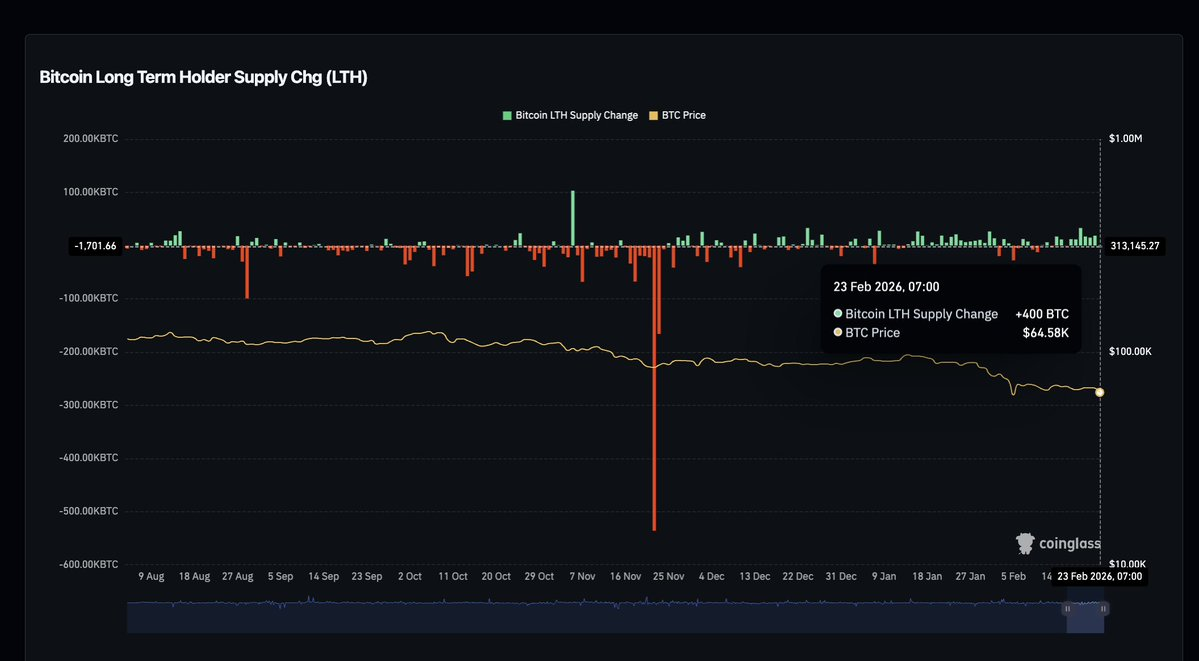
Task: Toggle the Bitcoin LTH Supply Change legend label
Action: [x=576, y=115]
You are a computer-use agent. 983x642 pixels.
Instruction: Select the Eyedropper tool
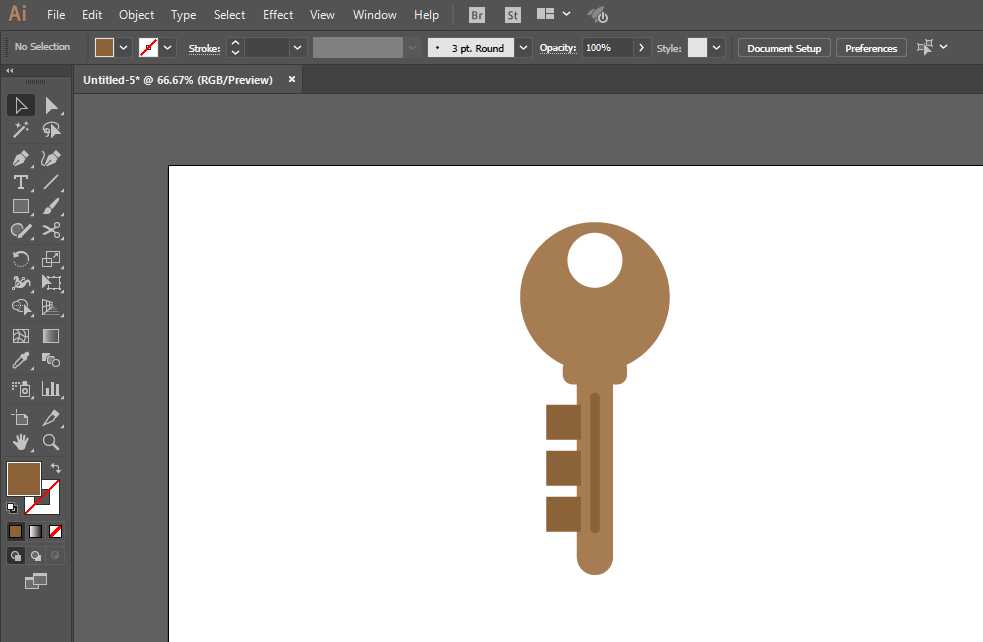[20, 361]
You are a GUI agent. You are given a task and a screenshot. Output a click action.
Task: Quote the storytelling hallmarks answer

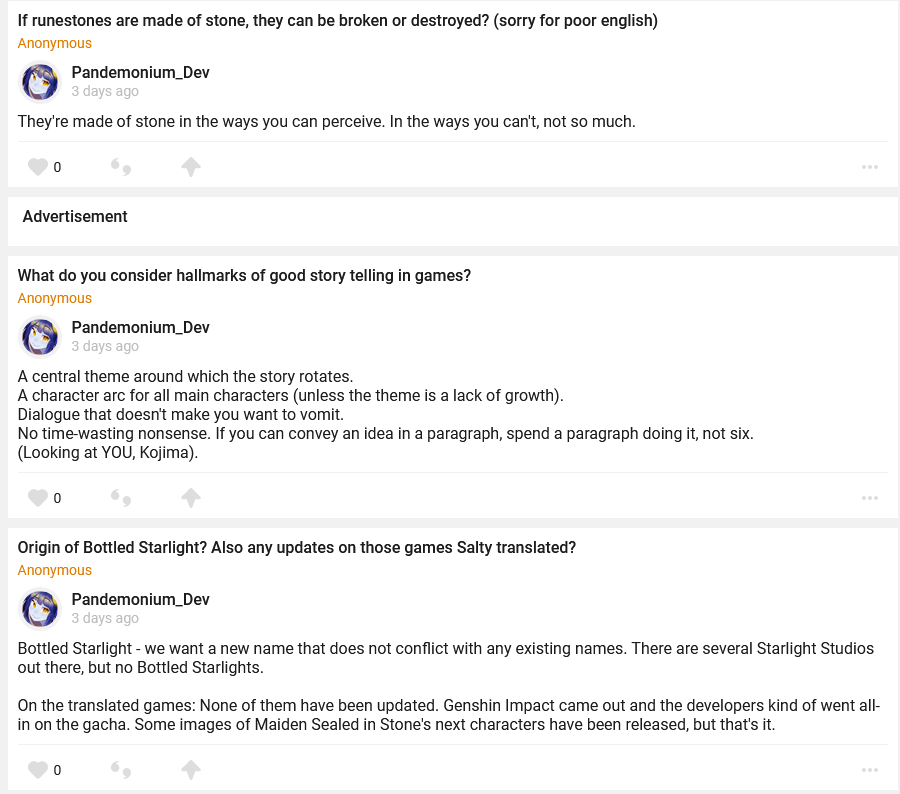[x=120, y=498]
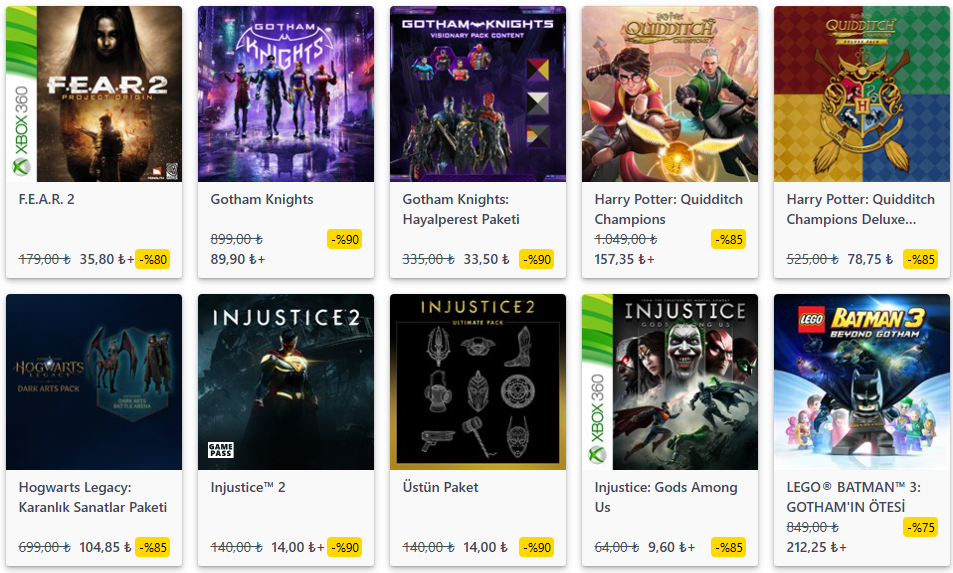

- _Problem to work on_: Print, exactly as written, the lines from the one containing "You are a GUI" to the end of the material, both ends included, and nothing else; no pictures.

- _Result of the task_:
You are a GUI agent. You are given a task and a screenshot. Output a click action.
Task: Quote the storytelling hallmarks answer

[x=120, y=498]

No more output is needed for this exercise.